> _Records for this exercise_
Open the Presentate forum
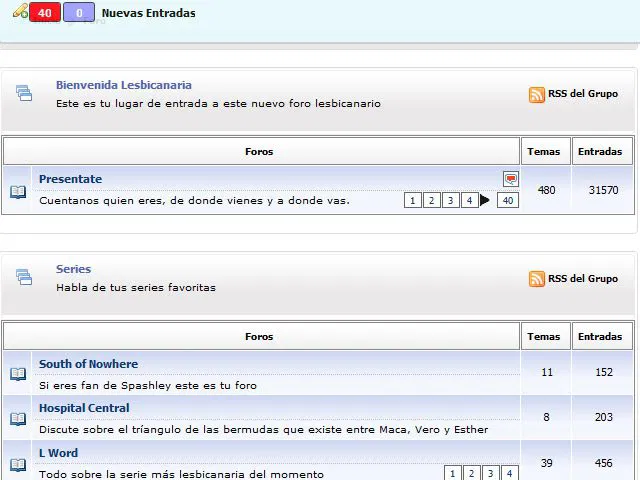The width and height of the screenshot is (640, 480). [x=70, y=179]
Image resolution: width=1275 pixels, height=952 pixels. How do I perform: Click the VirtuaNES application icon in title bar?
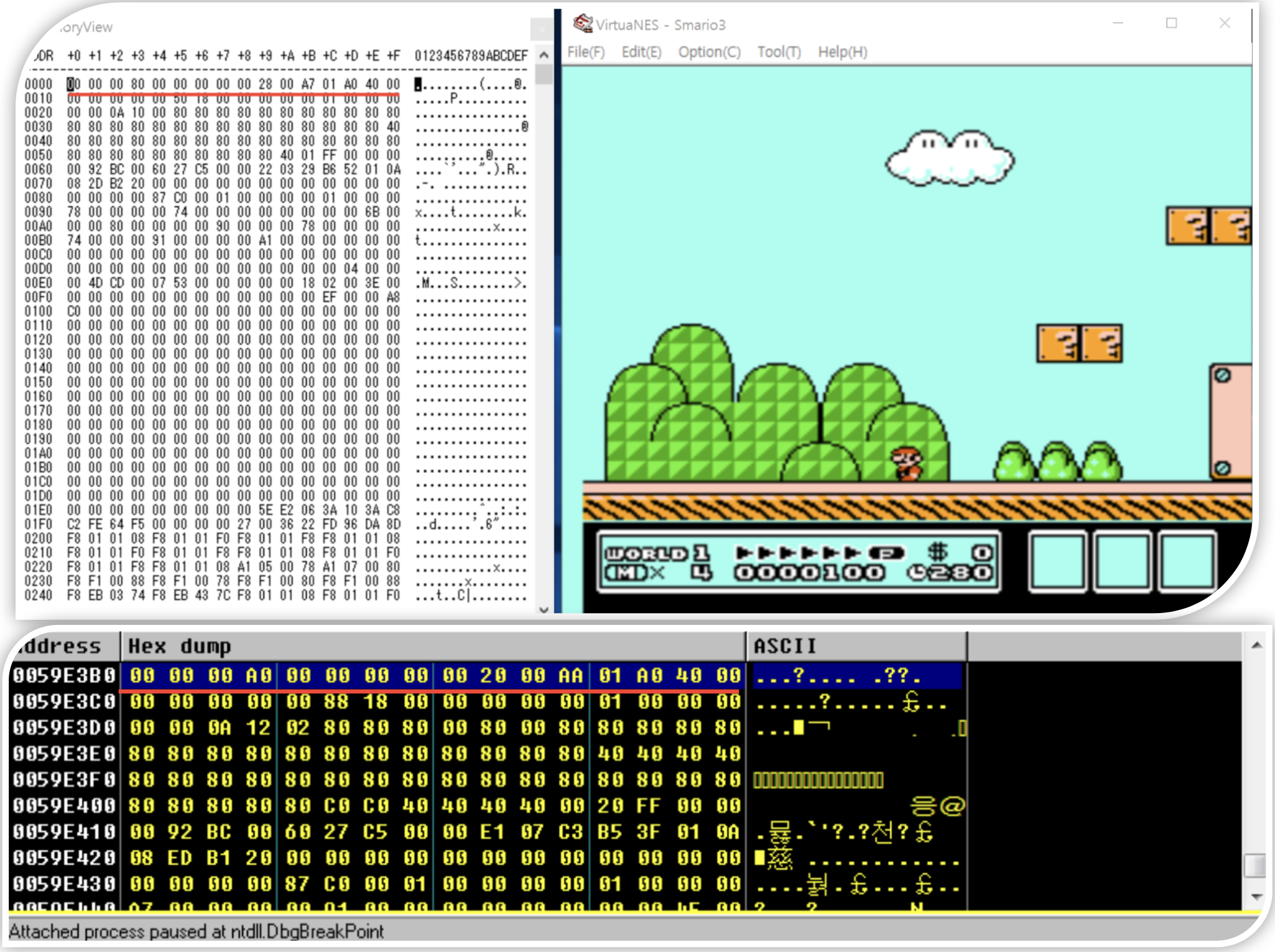[583, 24]
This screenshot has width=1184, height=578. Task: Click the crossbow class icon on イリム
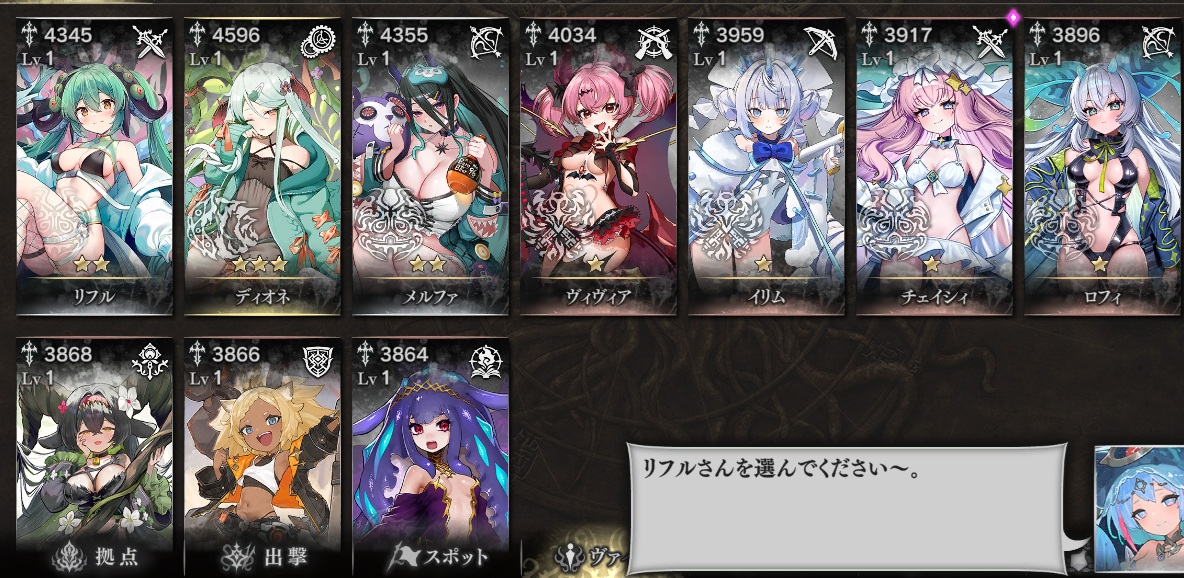point(822,42)
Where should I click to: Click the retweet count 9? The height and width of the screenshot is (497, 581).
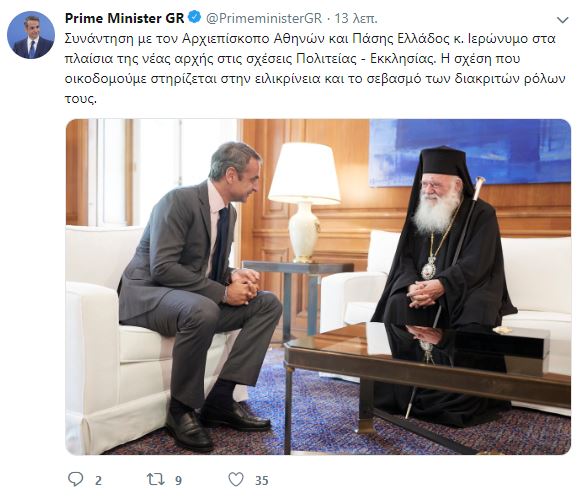tap(178, 481)
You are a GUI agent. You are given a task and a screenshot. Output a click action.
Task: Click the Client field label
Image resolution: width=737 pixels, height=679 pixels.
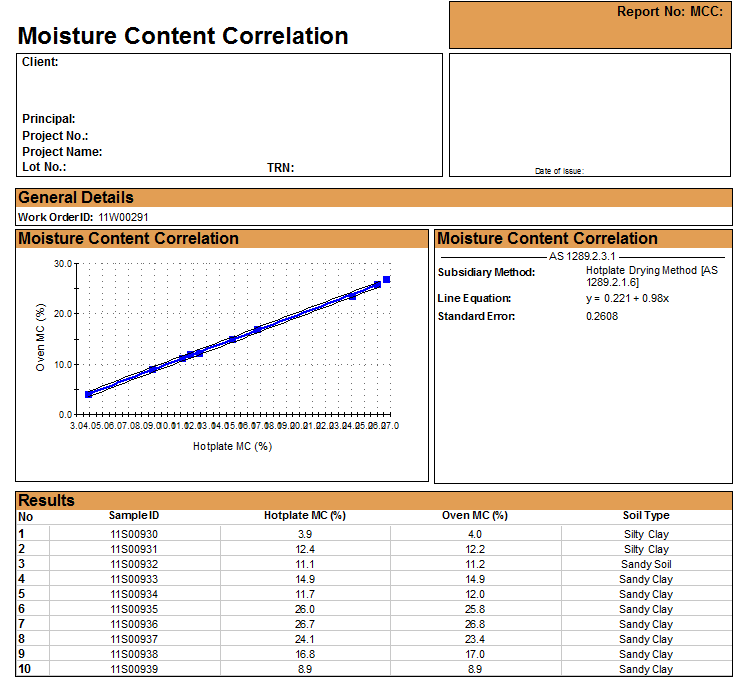[40, 62]
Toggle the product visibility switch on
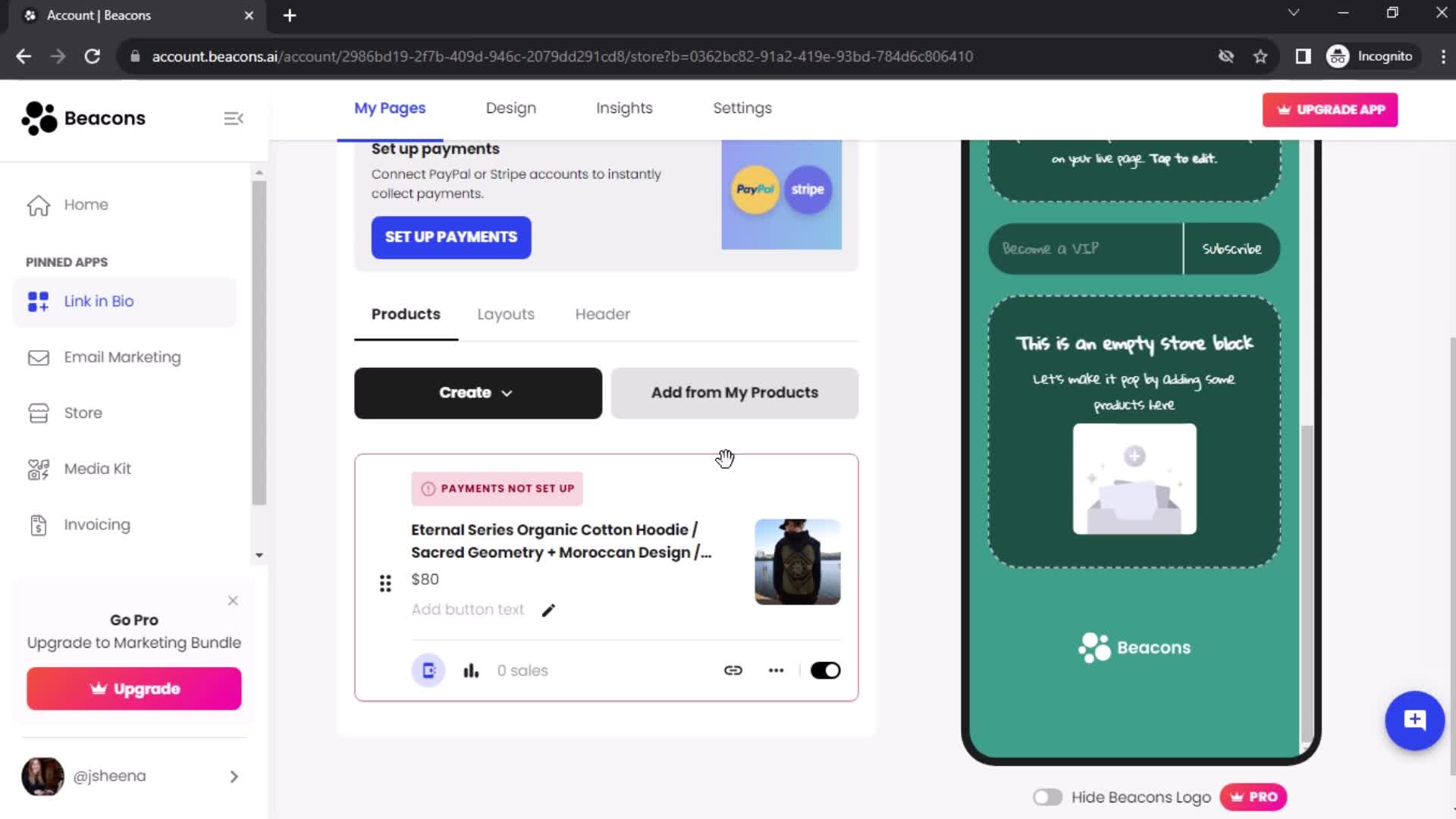The height and width of the screenshot is (819, 1456). pos(826,670)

> _What the exercise asks_
Write out all of the lines above word for word, leaving out the pictures.

> _Written response_
Open the Presentate forum
The width and height of the screenshot is (640, 480). [x=70, y=179]
Image resolution: width=1275 pixels, height=952 pixels. How do I perform: Click the VirtuaNES application icon in title bar?
[583, 24]
This screenshot has width=1184, height=578. Task: Click the crossbow class icon on イリム
point(822,42)
Where should I click to: Click the retweet count 9? The height and width of the screenshot is (497, 581).
tap(178, 481)
You are a GUI agent. You are given a task and a screenshot. Output a click action.
Task: Click the Client field label
Image resolution: width=737 pixels, height=679 pixels.
[40, 62]
Toggle the product visibility switch on
The height and width of the screenshot is (819, 1456). pos(826,670)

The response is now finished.